I start my car, but don’t drive off immediately. Instead, I glance over at the passenger seat, where one last box of pasteles and a bottle of coquito rest. I can lie to myself, but when I packed the extra box, I knew who it was for.

I drive almost on autopilot for the few miles it takes to reach my destination. I pull out my phone to send a text.

Me: Hey! What are you up to?

Judah: Nothing much. The boys are spending Christmas Eve with Tremaine. We fly out tomorrow to see my parents.

Me: So you’re home?

A string of dots hovers, and my heart seems to be suspended too. Waiting to beat.

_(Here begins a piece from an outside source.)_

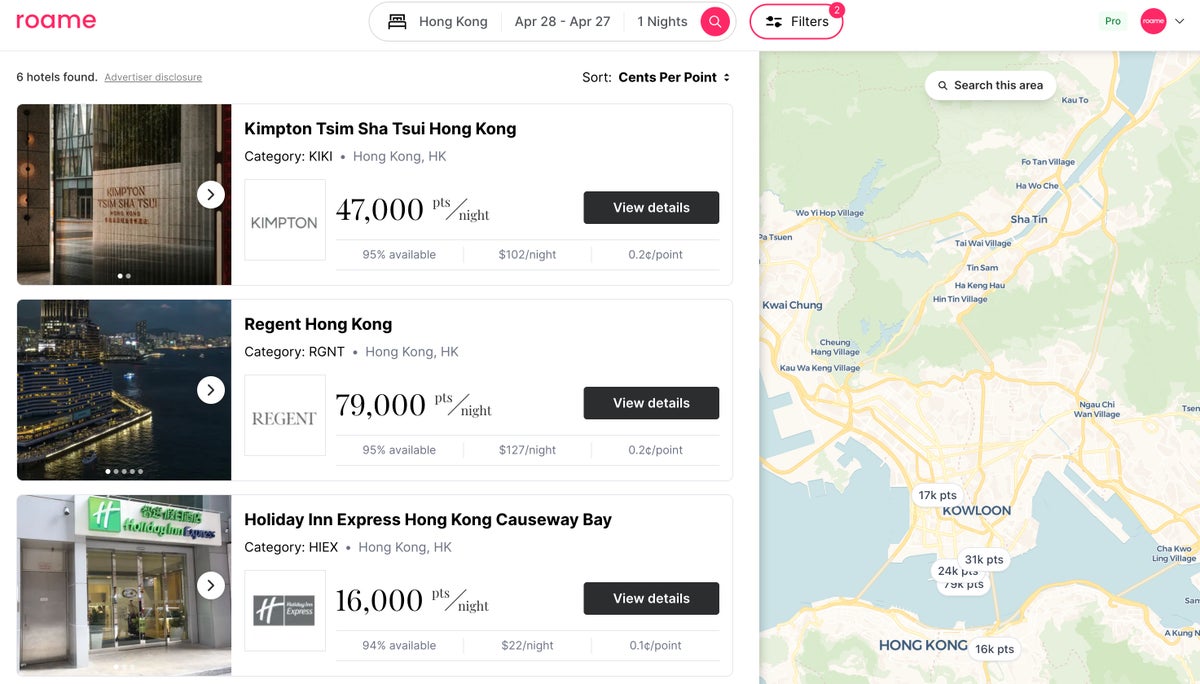Click Search this area on map
The image size is (1200, 684).
[x=989, y=85]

Judah: I’m home, yeah. Why?

Me: I’m outside.

Judah: Then come in.

CHAPTER THIRTY

JUDAH

It’s like I “talked her up,” as my mother used to say. I’ve been thinking about Soledad a lot since the kiss at the party. I’m usually focused on whatever is right in front of me, and my attention rarely wavers. But since she came into my life—since the first night I met her—she has intruded on my thoughts and broken my focus more than anyone or anything ever has. I don’t want to crowd her, so I haven’t called. I’m resigned to this friends-at-a-distance arrangement, even though I’ve wanted to touch her every day.

Guess not reaching out paid off, because she came to me.

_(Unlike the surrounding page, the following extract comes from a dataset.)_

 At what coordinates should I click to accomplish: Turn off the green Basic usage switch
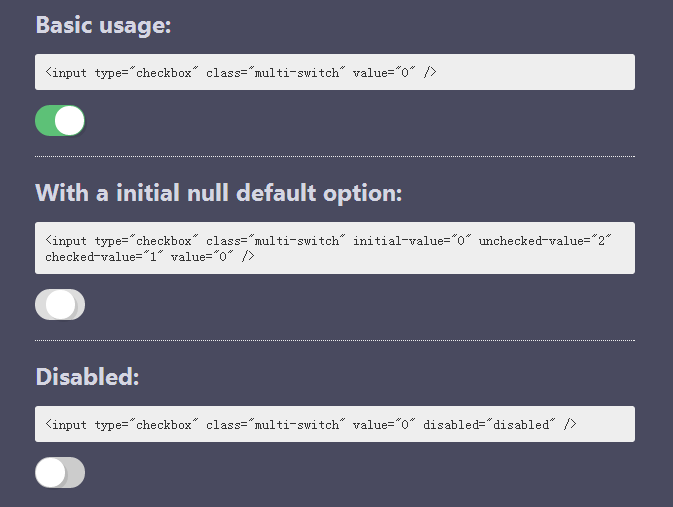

I leave my suitcase open on the bed, already filled with neatly folded clothes for tomorrow’s flight to see my parents. I force myself to take the steps slowly, like an adult man who helps manage a multibillion-dollar budget for one of the state’s largest corporations instead of a horny, nervous teenager anticipating his date to the prom.

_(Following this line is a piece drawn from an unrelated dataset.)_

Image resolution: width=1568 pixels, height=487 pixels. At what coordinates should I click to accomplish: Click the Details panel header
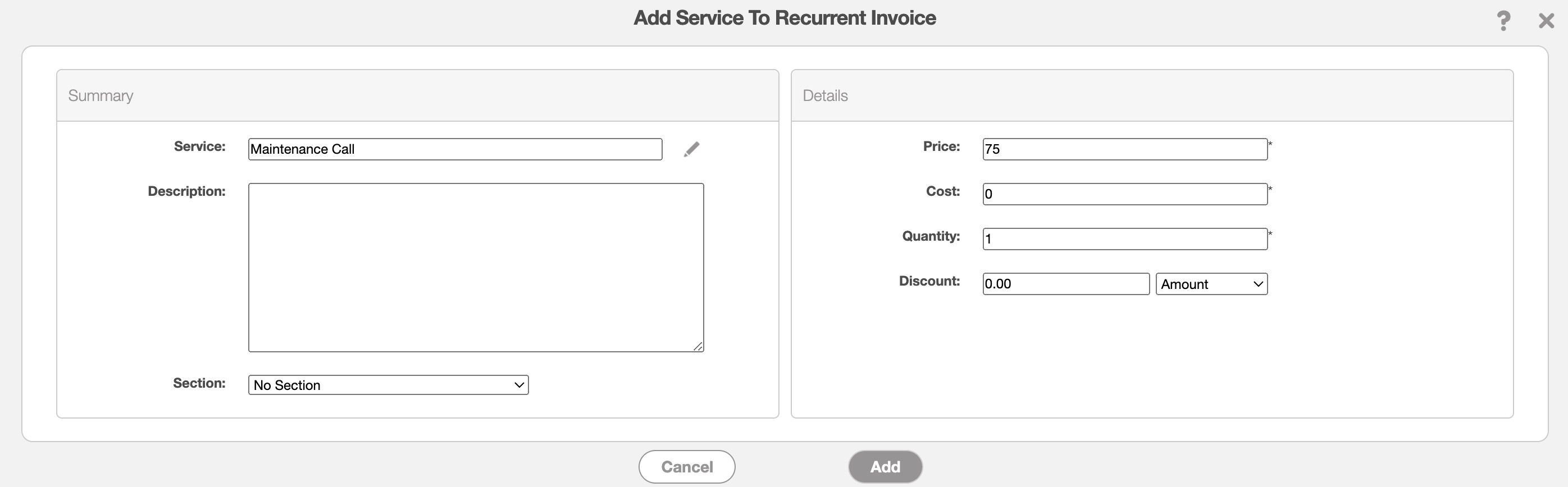(x=825, y=95)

Not that I had any interest in going to the prom. I wasn’t so much a late bloomer as a disinterested gardener for a long time.

The doorbell rings as I reach the foyer, and I refrain from yanking the door open. How is it possible to miss someone you’ve barely gotten to spend any real time with? But I’ve watched Soledad’s platform grow, her confidence soar over the last year. I, like so many of her followers, feel like she’s a friend. Someone I can trust and am rooting for. She’s an influencer. She influences me, and she probably has no idea.

“Hi.” She stands on my front porch, bathed in the glow of Christmas lights and early-evening moonbeams.

“Hi.” I step back. “Come in.”

She glances over her shoulder and bites her bottom lip, the battle clear on her face.

“Did I imagine a text message where we said you’d come inside?” I ask, her obvious reluctance drawing a smile to my lips.

“No.” She clutches a gold box and a glass bottle of milky-looking liquid to her chest. “You’re right. I just…”

She’s obviously conflicted about coming inside. Maybe even about coming here at all. I hope that means she has to fight the desire to seek me out the way I fight every day to stay away from her. A noble impulse urges me to take the box and the bottle and send her back to her Honda… for her own good. It’s been a week since I saw her. Since I tasted her sweetness for the first time. Felt the effect of our kiss on her, how her heartbeat answered mine, knocking between our chests. Even if I can’t have another kiss, I could have that. The closeness and the hunger, even if I must deny it. The possibility of even a few minutes with her crushes my noble urge.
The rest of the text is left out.